> **Your task**
In the slides on purrr below, what kind of object are ggplots and all stats models in R stored as?

> **Quoted passage**
Using Purrr

ESM 244 2024

Nathaniel Grimes

Bren School of Environmental Science

2024-02-12

Packages to follow along

library(tidyverse)
library(knitr)
library(kableExtra)
library(tictoc)
library(furrr)

What are lists?

What are lists?

Extract information using [] and [[]]

example=list("apple",data.frame(x=seq(1,5),y=seq(11,15)),lm(mpg~cyl,data = mtcars))

print(example)
[[1]]
[1] "apple"

[[2]]
  x  y
1 1 11
2 2 12
3 3 13
4 4 14
5 5 15

[[3]]

Call:
lm(formula = mpg ~ cyl, data = mtcars)

Coefficients:
(Intercept)          cyl  
     37.885       -2.876  
mod<-example[[3]]

mod

Call:
lm(formula = mpg ~ cyl, data = mtcars)

Coefficients:
(Intercept)          cyl  
     37.885       -2.876  

purrr has useful functions to help us deal with lists

ggplots and all stats models in R are stored as lists

Data science relies on computer iterating power

Computers do thousands to millions of tasks, really fast

For loops are useful tools, but have limitations

  • Doesn’t integrate into tidyverse very well

  • Difficult to interpret

  • Nesting is confusing

  • One error breaks the whole process

  • Can be slow if not constructed properly

R is a functional (i.e we use functions to get stuff done) language, why not use a functional iterative process?

Introducing mapping with purrr

map(.x,  # What are we evaluating or passing through to a function?
    .f,  # The function itself
    ...  # Extra features for the function or mapping options
    )

Because the first element is data or information, map works really well in pipes

Quickly apply functions to all columns of data

mtcars %>% 
  map(mean)%>% 
  kable() %>% 
  kable_classic()
x
20.09062
x
6.1875
x
230.7219
x
146.6875
x
3.596563
x
3.21725
x
17.84875
x
0.4375
x
0.40625
x
3.6875
x
2.8125

Map returns the results as a list

  • You’ve encountered lists before. Regression outputs, ggplots, etc. are all stored as lists in R. They are the most flexible storage object followed by tibbles.

Checkout the cheatsheet for all the information

map streamlines workflow

Imagine you are tasked with running regressions over subsets of data each with different regressions specifications how would you do it?

mod1=lm(y~x,data=filter(thing1,df))
mod2=lm(y~x,data=filter(thing2,df))
....

Map can apply regressions to any number of subsets

mtcars %>% 
  split(mtcars$cyl) %>%   #split is a base R so not part of the tidyverse
  map(~lm(mpg~wt,data = .)) # the . is passed from the pipe with .x of map

Only 3 cylinders in the dataset, but there could have been 1,000 and the code above would store 1,000 regression models

Map over multiple lists with map2 and pmap

map2(.x,  # dataset 1
     .y,  # dataset 2
     .f(x,y,...),  # the function the accepts dataset1 and dataset2 
     ...

> **Dataset excerpt**
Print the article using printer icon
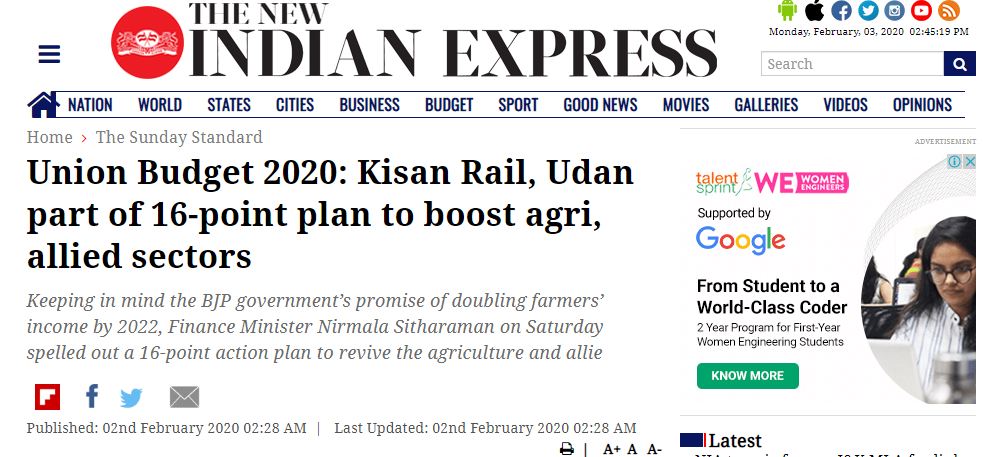This screenshot has width=1000, height=457. 566,449
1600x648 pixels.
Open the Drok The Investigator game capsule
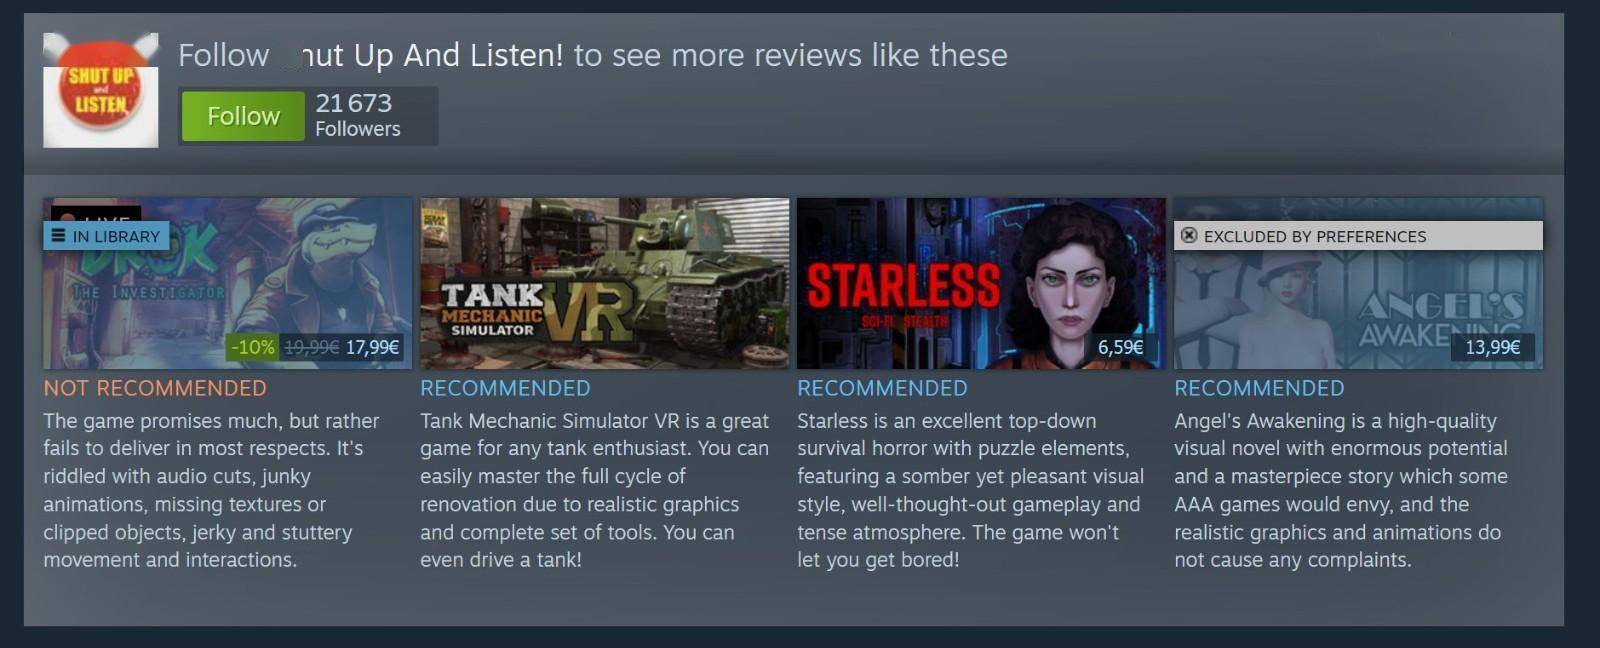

> **Answer below**
Lists.